Report each line of the data that contains the string "agent".

#### Excerpted data ####

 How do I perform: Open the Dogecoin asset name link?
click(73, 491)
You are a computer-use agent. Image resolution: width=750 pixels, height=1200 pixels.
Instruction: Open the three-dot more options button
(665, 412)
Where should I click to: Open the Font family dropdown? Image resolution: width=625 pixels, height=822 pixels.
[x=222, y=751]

####
#### Excerpted data ####

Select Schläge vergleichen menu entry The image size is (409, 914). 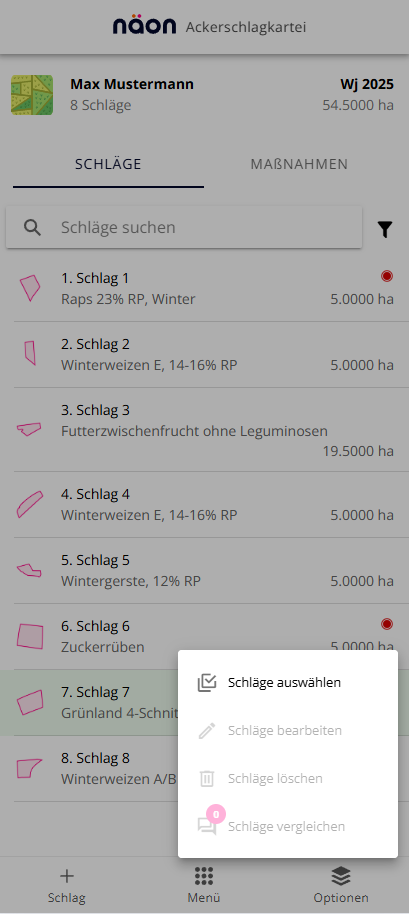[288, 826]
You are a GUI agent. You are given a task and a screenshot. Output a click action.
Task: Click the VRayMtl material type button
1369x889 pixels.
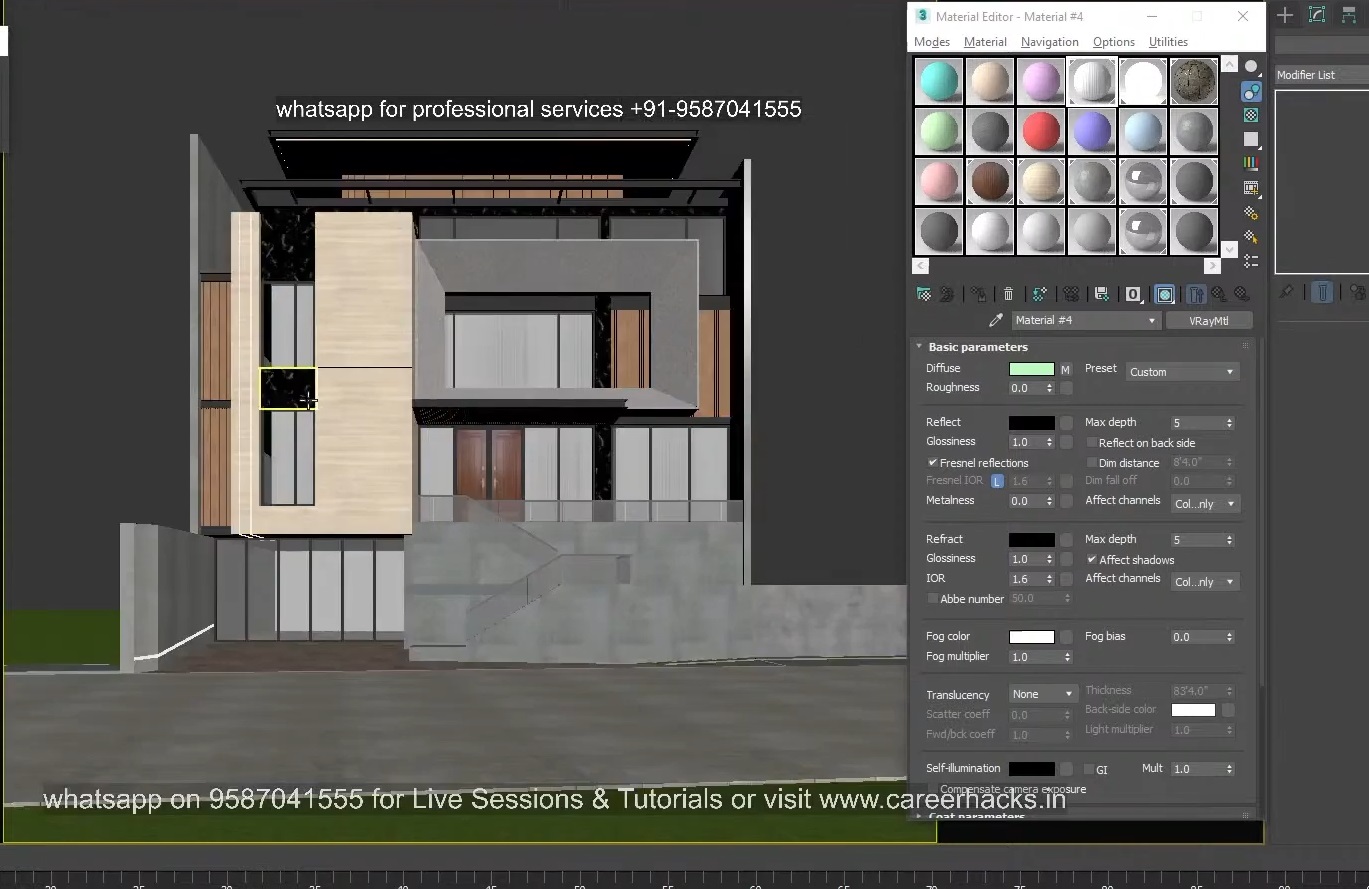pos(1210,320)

####

* [Answer below]
You are a computer-use agent. Image resolution: width=750 pixels, height=1200 pixels.
You are a GUI agent. You are given a task and a screenshot. Output a click action.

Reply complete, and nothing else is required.